The Saint Mary's College curriculum, combining the traditional liberal arts and sciences with career-related studies, served the interests of both students and faculty in pursuing an integrated liberal and career education. Major programs included accounting, business administration, preparation of secondary-school teachers, and strong pre-professional majors in natural and social sciences, mathematics, law, medicine, theology, philosophy, and the humanities. All students completed a general education in the liberal arts in addition to their chosen major. These historical components of Saint Mary's College exist in today's curriculum, alongside the career-related applications that have evolved in recent years.
At Mid-Century
Many Saint Mary's graduates from the 1940s through the 1970s later earned advanced degrees in law, medicine, dentistry, ministry, science, and humanities. In a national study conducted during the 1980s, Saint Mary's University achieved a ranking in the top 15% nationally in the proportion of its graduates who later went on to earn a doctoral degree.
In the late 1950s and throughout the 1960s, when enrollment reached the 1,000 mark, the college expanded its physical facilities significantly, especially to accommodate housing needs for the high representation of students (85%) electing to live on campus.
The Catholic religious developments embodied in Vatican Council II in the mid-1960s, as well as the social movements of that decade, transformed Saint Mary's College. Between 1968 and 1974, the college experienced one of the greatest periods of change in its history:
(1) establishment of an independent Board of Trustees, all but the president being from outside the university; (2) clear separation of college administration from the district administration of the De La Salle Christian Brothers; (3) revision of faculty and student body governance; (4) a decision to become a coeducational institution in 1969, starting with a very small class of women; subsequently to the achievement of a complete balanced mix of genders within the student body; (5) declining numbers of seminarians and Brothers in the student body; (6) shift in perception from "student" to "young adult" status, and (7) expansion of the curriculum. By 1980, enrollment had surpassed 1,200 undergraduates and 200 master degree students.
Present Day
During the 1980s the campus underwent vigorous growth. Constructed during this decade were the Ice Arena (1986), Performance Center, including Figliulo Recital Hall and Joseph Page Theatre (1987), Brother Charles Hall science addition (1987), Gilmore Creek Residence (1989), and Christian Brothers Residence (1989). Extensive renovation also took place.
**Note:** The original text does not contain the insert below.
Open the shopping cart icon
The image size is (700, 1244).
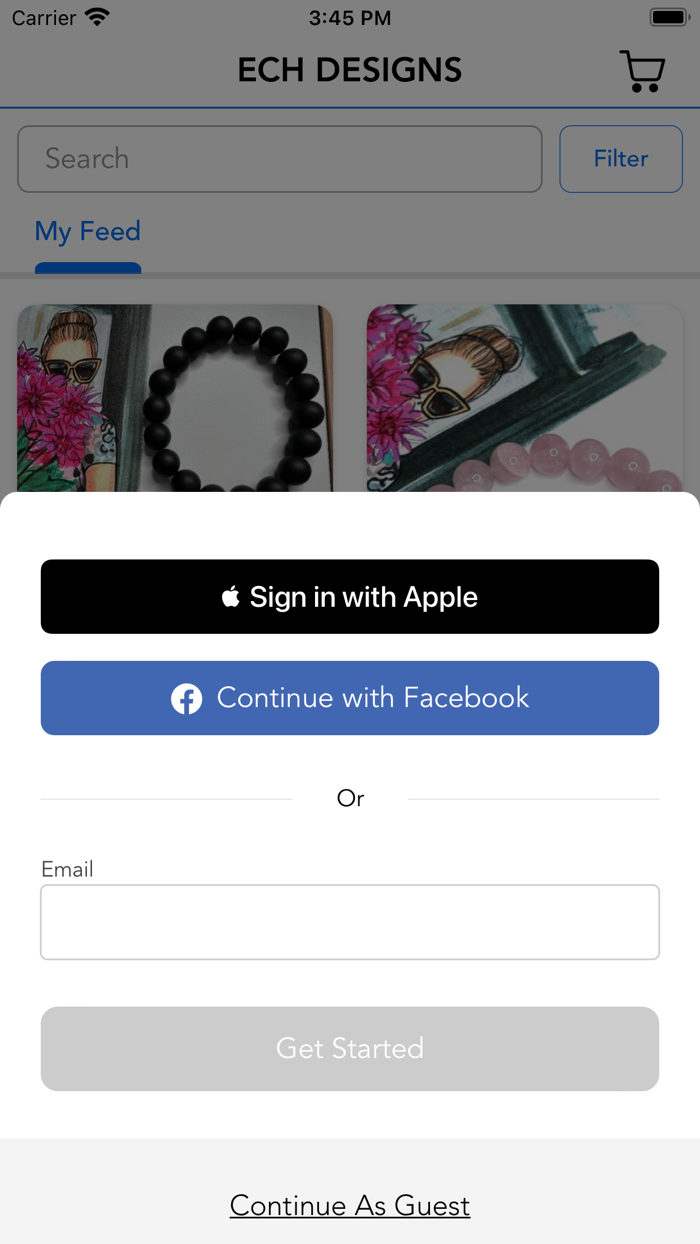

The Saint Thomas More Chapel, art and music facilities, and most classrooms and residence halls were remodeled.
From the mid-1980s to the present time, simultaneous with the elimination of all deferred maintenance to the facilities, the addition of new facilities and the renovation of 13 of the existing campus buildings, vigorous change and growth took place within the academic and in every other area of Saint Mary's.
Major curricular changes occurring since the mid-1980s were the development of a completely new core curriculum, the introduction, and eventual expansion of the Lasallian Honors Program, the establishment of the De La Salle Language Institute and the introduction of the Program for Academic Success. Foreign study centers were established in London, Florence, and Mexico, expanding international educational opportunities to greater numbers of the traditional undergraduate student body.
Vigorous growth took place in graduate study offerings with the decision to move core centers for graduate studies to a campus in Minneapolis and centers in Rochester and Apple Valley, Minnesota. Graduate study offerings were also expanded on the Winona campus.
The Hendrickson Institute for Ethical Leadership, and the Metanoia Group, along with new degree majors at both the undergraduate and graduate levels, were all additions during this time, bringing greater depth and outreach to the mission of Saint Mary's University.
The academic administration of the University was divided into schools in order to more effectively concentrate on the wide range of offerings being made to an increasingly diverse student body. In addition to these many changes, a new campus was established in Nairobi, Kenya, offering a Bachelor's degree in education and a Master's degree in African Studies. In 1995, Saint Mary's College was renamed Saint Mary's University of Minnesota.
The New Millennium
Saint Mary's University of Minnesota has played a vital role in the arena of higher education since its founding in 1912. What was a local college providing education for young men in 1912 is today an international university serving women and men of every age, race and nationality. The University is true to its Lasallian heritage in Saint John Baptist de La Salle's belief in meeting the needs of the people of the times. Saint Mary's continues to carry out this integral part of our mission. It strives at the same time to remain a university that is attentive to unique individuals with varying psychological, social, physical and spiritual needs. This has been a hallmark of this university's success and a critical dimension which seems most appropriate in these ever-changing, conflicted times.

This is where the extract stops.